Items from a data source:
__________________________________________________

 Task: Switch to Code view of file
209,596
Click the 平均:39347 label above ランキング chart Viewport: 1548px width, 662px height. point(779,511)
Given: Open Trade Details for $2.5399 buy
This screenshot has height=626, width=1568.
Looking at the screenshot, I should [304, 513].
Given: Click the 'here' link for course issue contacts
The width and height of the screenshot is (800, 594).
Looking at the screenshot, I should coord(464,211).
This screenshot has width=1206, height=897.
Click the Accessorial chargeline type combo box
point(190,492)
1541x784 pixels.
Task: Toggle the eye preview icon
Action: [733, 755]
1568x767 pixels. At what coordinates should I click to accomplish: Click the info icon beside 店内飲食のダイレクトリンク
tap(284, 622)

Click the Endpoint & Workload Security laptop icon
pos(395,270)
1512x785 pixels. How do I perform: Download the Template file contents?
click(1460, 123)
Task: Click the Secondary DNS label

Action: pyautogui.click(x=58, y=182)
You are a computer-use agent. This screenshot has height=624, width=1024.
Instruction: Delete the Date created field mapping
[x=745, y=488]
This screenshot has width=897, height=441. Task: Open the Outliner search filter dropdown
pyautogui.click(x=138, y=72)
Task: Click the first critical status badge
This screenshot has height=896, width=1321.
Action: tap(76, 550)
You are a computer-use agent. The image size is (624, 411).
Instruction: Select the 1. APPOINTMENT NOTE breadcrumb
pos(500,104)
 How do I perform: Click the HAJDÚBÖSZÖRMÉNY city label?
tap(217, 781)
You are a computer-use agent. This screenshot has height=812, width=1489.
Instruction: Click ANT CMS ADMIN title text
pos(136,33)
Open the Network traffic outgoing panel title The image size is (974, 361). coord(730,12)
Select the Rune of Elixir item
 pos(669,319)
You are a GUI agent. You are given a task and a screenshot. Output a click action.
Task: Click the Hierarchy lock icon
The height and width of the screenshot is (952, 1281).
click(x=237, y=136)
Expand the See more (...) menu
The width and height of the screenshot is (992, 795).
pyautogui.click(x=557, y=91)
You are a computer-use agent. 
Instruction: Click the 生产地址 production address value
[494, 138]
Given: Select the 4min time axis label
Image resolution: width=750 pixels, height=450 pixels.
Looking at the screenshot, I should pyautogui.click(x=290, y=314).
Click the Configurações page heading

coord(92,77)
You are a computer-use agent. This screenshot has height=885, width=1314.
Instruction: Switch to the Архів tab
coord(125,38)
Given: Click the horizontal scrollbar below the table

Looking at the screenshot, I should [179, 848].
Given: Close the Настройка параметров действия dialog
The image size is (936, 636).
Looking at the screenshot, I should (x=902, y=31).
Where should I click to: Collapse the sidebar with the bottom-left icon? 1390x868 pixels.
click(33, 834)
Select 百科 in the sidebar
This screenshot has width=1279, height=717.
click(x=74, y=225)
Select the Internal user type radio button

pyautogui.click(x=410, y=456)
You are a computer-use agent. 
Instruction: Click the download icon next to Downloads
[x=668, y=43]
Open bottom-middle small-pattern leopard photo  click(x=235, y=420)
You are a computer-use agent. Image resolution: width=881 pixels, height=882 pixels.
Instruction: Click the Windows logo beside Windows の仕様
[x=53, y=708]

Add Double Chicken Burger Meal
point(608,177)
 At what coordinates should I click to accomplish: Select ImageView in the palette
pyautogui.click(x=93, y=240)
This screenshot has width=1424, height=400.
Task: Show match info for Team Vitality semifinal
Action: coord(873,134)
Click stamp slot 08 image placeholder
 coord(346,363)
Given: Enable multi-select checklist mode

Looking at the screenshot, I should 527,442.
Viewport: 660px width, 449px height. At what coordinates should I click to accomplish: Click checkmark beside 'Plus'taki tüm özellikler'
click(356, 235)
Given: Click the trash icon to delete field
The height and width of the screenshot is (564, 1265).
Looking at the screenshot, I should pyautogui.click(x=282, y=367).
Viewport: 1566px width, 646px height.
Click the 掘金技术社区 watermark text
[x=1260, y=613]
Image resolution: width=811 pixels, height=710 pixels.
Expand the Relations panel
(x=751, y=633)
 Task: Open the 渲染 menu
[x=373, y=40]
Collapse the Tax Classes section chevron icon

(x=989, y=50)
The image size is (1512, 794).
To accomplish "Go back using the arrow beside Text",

__________________________________________________

**GIVEN REQUEST:** Copy every line of the listing above verbatim, without changing a single character.

**FINAL RESULT:**
 Task: Switch to Code view of file
209,596
Click the 平均:39347 label above ランキング chart Viewport: 1548px width, 662px height. point(779,511)
Given: Open Trade Details for $2.5399 buy
This screenshot has height=626, width=1568.
Looking at the screenshot, I should [304, 513].
Given: Click the 'here' link for course issue contacts
The width and height of the screenshot is (800, 594).
Looking at the screenshot, I should coord(464,211).
This screenshot has width=1206, height=897.
Click the Accessorial chargeline type combo box
point(190,492)
1541x784 pixels.
Task: Toggle the eye preview icon
Action: [733, 755]
1568x767 pixels. At what coordinates should I click to accomplish: Click the info icon beside 店内飲食のダイレクトリンク
tap(284, 622)

Click the Endpoint & Workload Security laptop icon
pos(395,270)
1512x785 pixels. How do I perform: Download the Template file contents?
click(1460, 123)
Task: Click the Secondary DNS label

Action: pyautogui.click(x=58, y=182)
You are a computer-use agent. This screenshot has height=624, width=1024.
Instruction: Delete the Date created field mapping
[x=745, y=488]
This screenshot has width=897, height=441. Task: Open the Outliner search filter dropdown
pyautogui.click(x=138, y=72)
Task: Click the first critical status badge
This screenshot has height=896, width=1321.
Action: tap(76, 550)
You are a computer-use agent. The image size is (624, 411).
Instruction: Select the 1. APPOINTMENT NOTE breadcrumb
pos(500,104)
 How do I perform: Click the HAJDÚBÖSZÖRMÉNY city label?
tap(217, 781)
You are a computer-use agent. This screenshot has height=812, width=1489.
Instruction: Click ANT CMS ADMIN title text
pos(136,33)
Open the Network traffic outgoing panel title The image size is (974, 361). coord(730,12)
Select the Rune of Elixir item
 pos(669,319)
You are a GUI agent. You are given a task and a screenshot. Output a click action.
Task: Click the Hierarchy lock icon
The height and width of the screenshot is (952, 1281).
click(x=237, y=136)
Expand the See more (...) menu
The width and height of the screenshot is (992, 795).
pyautogui.click(x=557, y=91)
You are a computer-use agent. 
Instruction: Click the 生产地址 production address value
[494, 138]
Given: Select the 4min time axis label
Image resolution: width=750 pixels, height=450 pixels.
Looking at the screenshot, I should pyautogui.click(x=290, y=314).
Click the Configurações page heading

coord(92,77)
You are a computer-use agent. This screenshot has height=885, width=1314.
Instruction: Switch to the Архів tab
coord(125,38)
Given: Click the horizontal scrollbar below the table

Looking at the screenshot, I should [179, 848].
Given: Close the Настройка параметров действия dialog
The image size is (936, 636).
Looking at the screenshot, I should (x=902, y=31).
Where should I click to: Collapse the sidebar with the bottom-left icon? 1390x868 pixels.
click(33, 834)
Select 百科 in the sidebar
This screenshot has width=1279, height=717.
click(x=74, y=225)
Select the Internal user type radio button

pyautogui.click(x=410, y=456)
You are a computer-use agent. 
Instruction: Click the download icon next to Downloads
[x=668, y=43]
Open bottom-middle small-pattern leopard photo  click(x=235, y=420)
You are a computer-use agent. Image resolution: width=881 pixels, height=882 pixels.
Instruction: Click the Windows logo beside Windows の仕様
[x=53, y=708]

Add Double Chicken Burger Meal
point(608,177)
 At what coordinates should I click to accomplish: Select ImageView in the palette
pyautogui.click(x=93, y=240)
This screenshot has width=1424, height=400.
Task: Show match info for Team Vitality semifinal
Action: coord(873,134)
Click stamp slot 08 image placeholder
 coord(346,363)
Given: Enable multi-select checklist mode

Looking at the screenshot, I should 527,442.
Viewport: 660px width, 449px height. At what coordinates should I click to accomplish: Click checkmark beside 'Plus'taki tüm özellikler'
click(356, 235)
Given: Click the trash icon to delete field
The height and width of the screenshot is (564, 1265).
Looking at the screenshot, I should pyautogui.click(x=282, y=367).
Viewport: 1566px width, 646px height.
Click the 掘金技术社区 watermark text
[x=1260, y=613]
Image resolution: width=811 pixels, height=710 pixels.
Expand the Relations panel
(x=751, y=633)
 Task: Open the 渲染 menu
[x=373, y=40]
Collapse the Tax Classes section chevron icon

(x=989, y=50)
The image size is (1512, 794).
To accomplish "Go back using the arrow beside Text",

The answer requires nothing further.